Zuckermanns großer Auftritt

06.06.2008 | Stand 03.12.2020, 5:51 Uhr

Berückender Schönklang: Ariel Zuckermann spielt Mozart im Ingolstädter Festsaal. - Foto: Herbert

Ingolstadt (DK) Ein Triumph für Ariel Zuckermann: Das neunte Konzert der Freunde des Georgischen Kammerorchester bestimmte der Israeli stärker als jedes andere zuvor. Zuckermann trat nicht nur als Dirigent auf, sondern griff auch zur Flöte und war sein eigener Solist. Die Doppelbelastung schien den Musiker noch anzustacheln, ließ ihn zur Höchstform auflaufen.

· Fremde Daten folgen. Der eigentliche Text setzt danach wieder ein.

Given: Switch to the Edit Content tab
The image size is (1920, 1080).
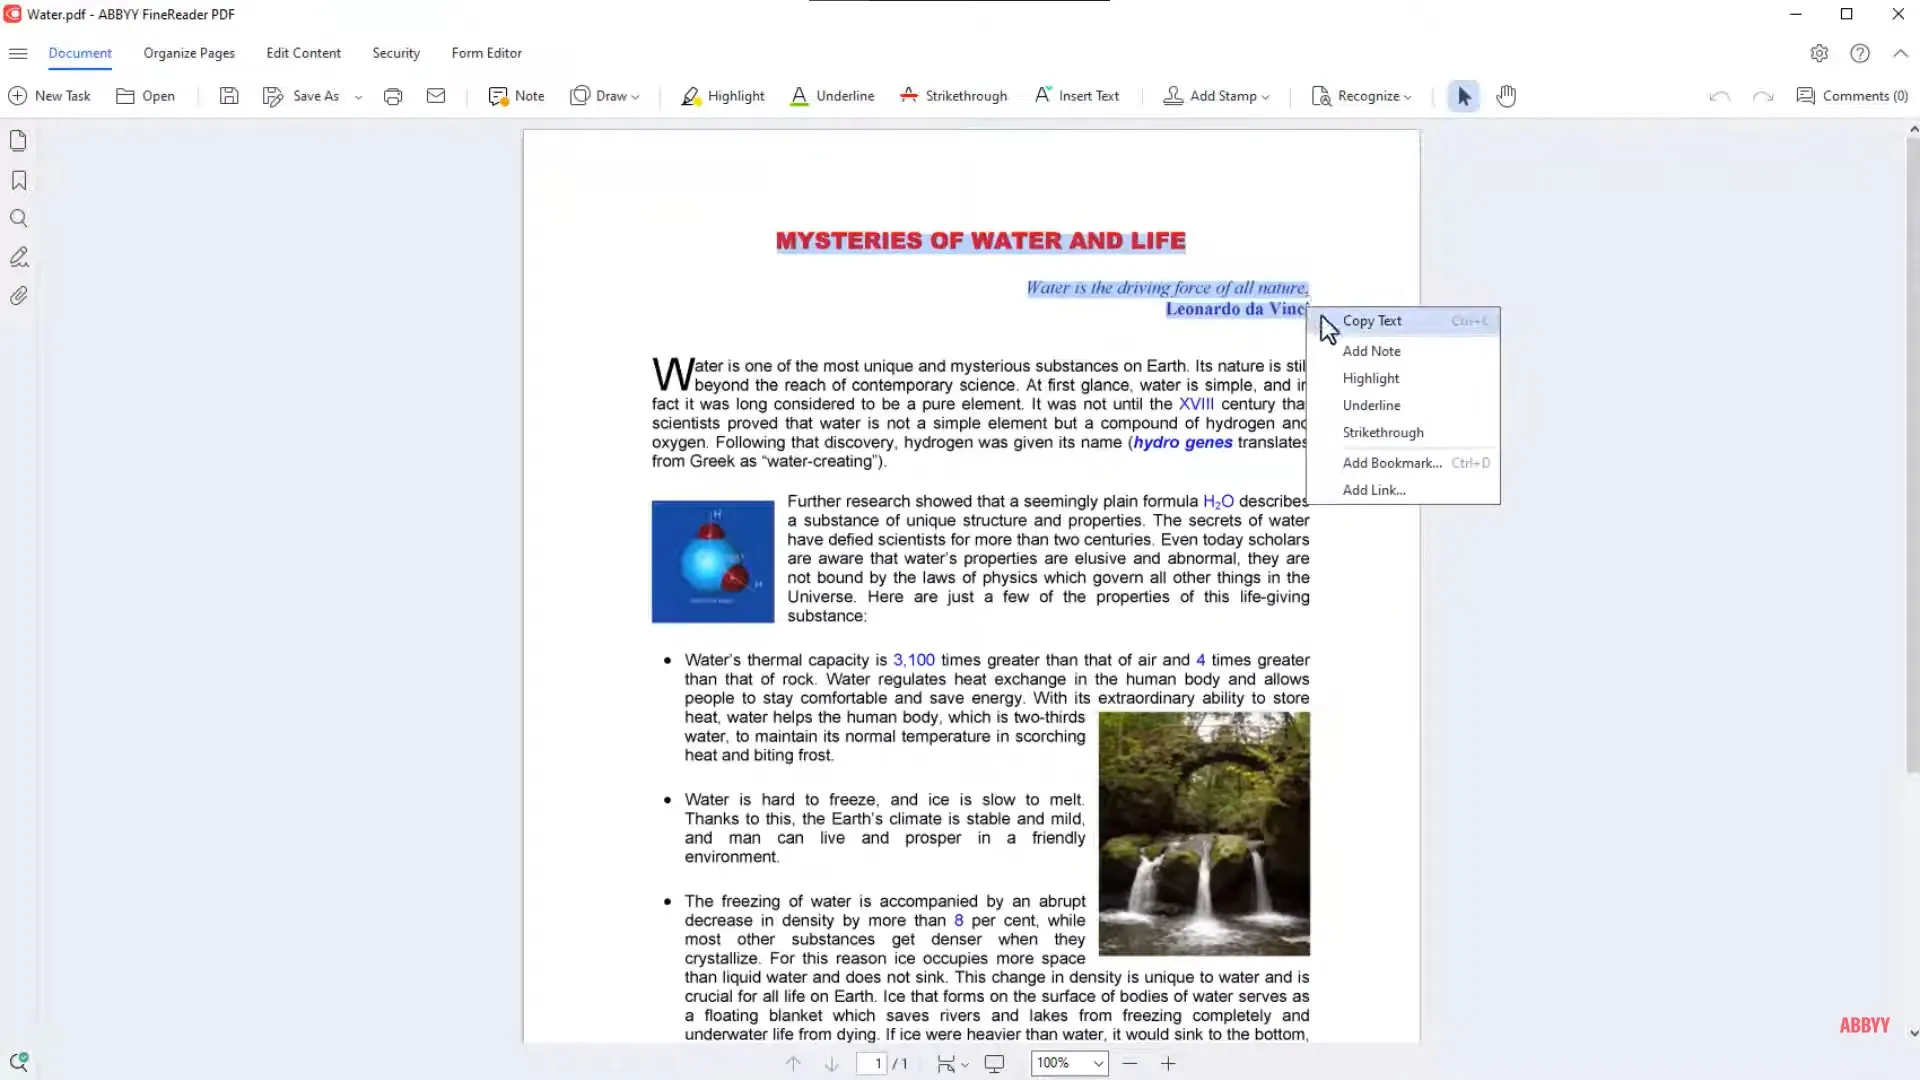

Zuckermann begeisterte bereits mit dem Mozart-Flötenkonzert in G-Dur. Er spielte das Werk feurig, wie man es selten hört, mit schlankem Ton und wenig Vibrato. Dennoch ist sein Konzept wenig geprägt von der Mode der historischen Aufführungspraxis. Was sein Spiel so berückend machte, sind die überirdisch schönen Töne im langsamen Satz, die plötzlichen Temperamentsausbrüche oder die Reprise im letzten Satz, die er überraschend in hauchfeinem Piano erklingen ließ. Das ist so suggestiv musiziert, dass man über ein paar Ungenauigkeiten im Orchester und über die zu lauten Hörner hinwegblicken kann.

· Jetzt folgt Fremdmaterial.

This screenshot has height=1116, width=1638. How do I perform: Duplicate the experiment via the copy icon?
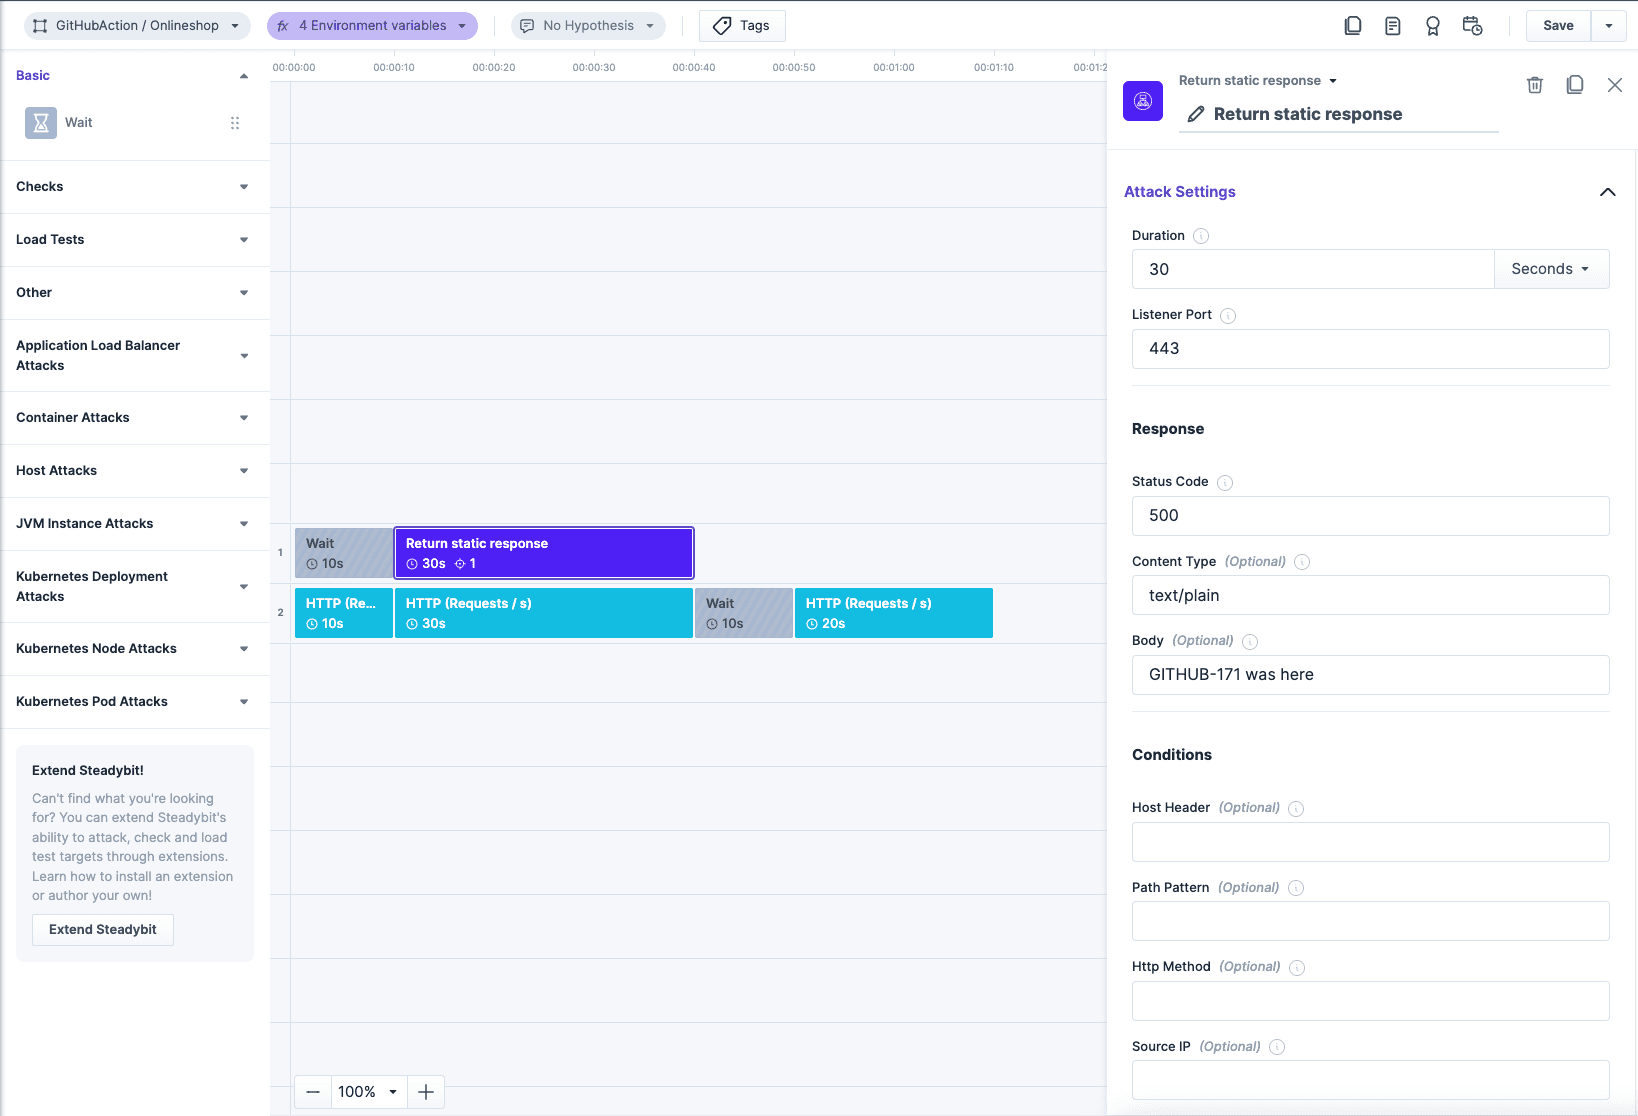point(1353,26)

Noch mehr verblüffte Zuckermann mit den Zugaben. Wunderbar elegant gelangen zwei Sätze aus der h-Moll-Suite von Bach. "Syrinx" von Debussy wurde dezent und kühl gestaltet, keinen Augenblick mit zu viel Vibrato oder einer unruhigen Tongebung. Und Olivier Truans teuflisch schwieriges Virtuosenstück spielte Zuckermann so sicher und souverän, dass man aus dem Staunen kaum heraus kam.

Aber auch der Dirigent Zuckermann hatte einen besonders guten Tag. Schon die ersten Takte von Sibelius’ "Rakastava" waren berauschend: ein unmerkliches Hineingleiten in die Musik, Melodien, die wie auf einer Woge treiben, mal beschleunigen, dann wieder vor einer schmerzhaften harmonischen Wendung einen Moment zögern. Das ist grandios dirigiert und unfassbar gut vom Georgischen Kammerorchester musiziert. Hier herrschte kein steriler Sostenuto-Wahn wie bei Karajan, sondern hochsensibel auf jede Unebenheit der Musik reagierender atemberaubender Schönklang.

Ganz anders dagegen gingen Zuckermann und die Georgier die 1. Sinfonie von Beethoven an, sicher eins der Paradestücke des Orchesters. Hier war kein völlig neuer interpretatorischer Ansatz zu vernehmen. Es klang nur alles stürmischer, lustvoller, packender, als man es sonst gewohnt war. In dieser Weise erinnerte Zuckermanns Zugriff ein wenig an die legendäre Konzertaufnahme von Beethovens Vierter durch Carlos Kleiber. Zuckermann orientierte sich zudem an Erkenntnissen der historischen Aufführungspraxis, indem er eine ungemein sprechende Klangrede entfaltete. Aber er beging niemals den Fehler, über die vielen Details den großen Bogen der Komposition aus dem Blick zu verlieren. So entstand Musik, die in jedem Moment Spaß machte, ein blitzendes Feuerwerk der Irritationen, Späße und Überraschungen. Eine Sternstunde, die mit Bravorufen und endlosem Beifall gefeiert wurde.